### PASSAGE SHOWN
How to Save Your Golf Course This Winter
Your golf club needs your help. It goes without saying that winter can be a pressured time of year for clubs as they look to maintain revenues, presenting an acceptable product for members and visitors, while ensuring that their course is ready and in great shape for the main peak season to come in the summer.
We should always be mindful of doing our part to maintain the course, but this is especially true for winter, when the weather conditions become challenging across the British Isles. Quality cold weather apparel and a desire to get the most from annual memberships has encouraged more golfers to continue playing for 12 months a year, but that raises vital questions for our clubs as they look to find the right balance.
The added difficulties of winter for golfers have often been featured, but what about the greenkeepers and those charged with looking after your local course?
There are commonsense things that we can all adopt, changing our habits and being even more considerate of the environment around us. But what are the specific points to remember?
For a bit of added insight, Adam Matthews, the Course Manager at Moor Allerton in Yorkshire, has kindly shared his thoughts on ten things that we can all do to protect our precious golf courses throughout the winter months.
Carry If You Can
Carrying your clubs reduces the amount of wear created by trolleys, especially around greens, tees and walkways where the ground is often raised. This saves a lot of time and money in the spring having to repair and often re-seed and turf damaged areas.
This is important all year round, but even more so during the winter months where often surfaces are a little softer than they are in summer and pitch marks become more common. With temperatures reducing recovery, if not repaired straight away the marked area of the green will often die, and this creates the perfect space for moss and disease to encroach.
Using Winter Mats
Many courses will ask golfers to consider using mats on fairways and certain tees that are particularly open to divot taking, like many par 3s. This is purely down to the lack of growth and recovery in winter months. Again, it’s a huge time saver in the spring for the green staff and also allows the surfaces to be the best they can be earlier in the season. It can also help playability for the golfer when playing shots from a waterlogged surface.
Obeying Traffic Management
Greenkeepers will often direct golfers away from certain areas of the course that may have become waterlogged or unfit for play. This can be done by roping/fencing off areas or simply painting lines on the turf. It’s really important these are followed not only to protect the golf course but also sometimes for the safety of the golfer.
The hardest part of a course manager’s job is making decisions that benefit the golf club and the golfer. We’re all on the same team and in winter our job is to provide the best possible playing conditions we can while also protecting your asset, and making sure the course will be ready for the next season.

### EXERCISE PROMPT
In two sentences, what does the text on protecting golf courses in winter say? The lines that follow are taken from a different source.

### DATA PROVIDED
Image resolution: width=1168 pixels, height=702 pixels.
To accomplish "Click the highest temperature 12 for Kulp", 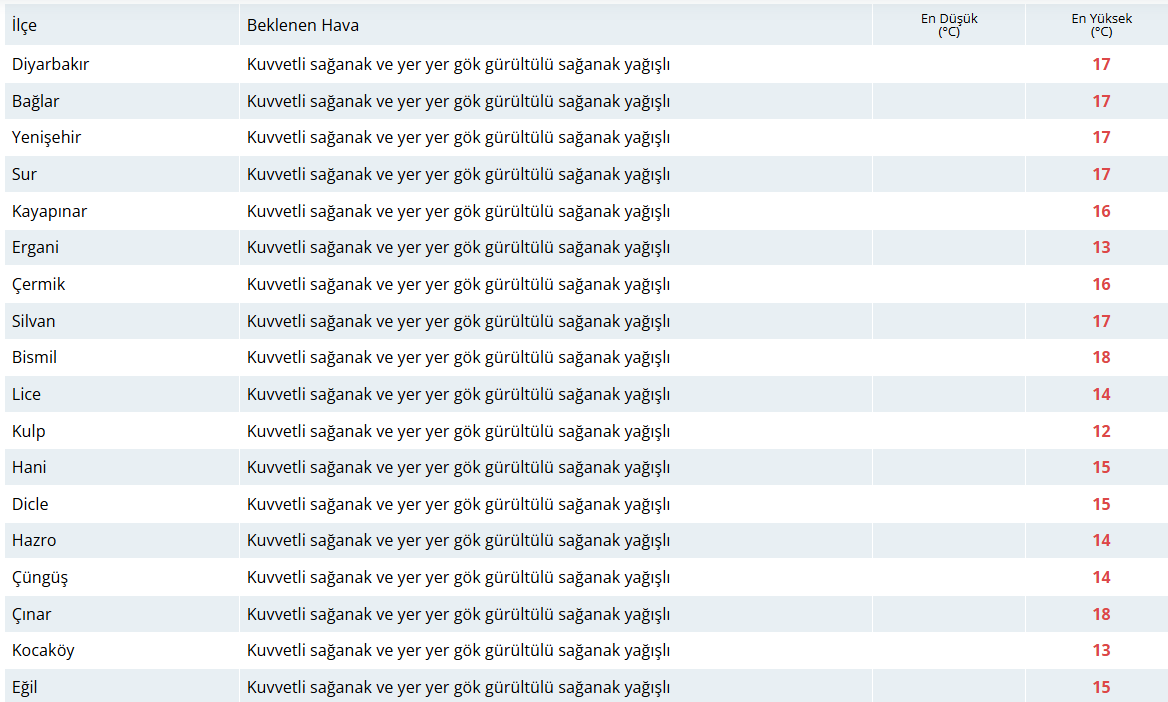I will [1101, 431].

### ANSWER TO THIS PROBLEM
Winter is a pressured time for golf clubs as they try to maintain revenues and an acceptable course while getting it ready for summer, and more golfers now play all twelve months. The Course Manager at Moor Allerton offers ways golfers can protect courses, such as carrying clubs to reduce trolley wear, using mats where divots are taken, and following traffic management that directs them away from waterlogged areas.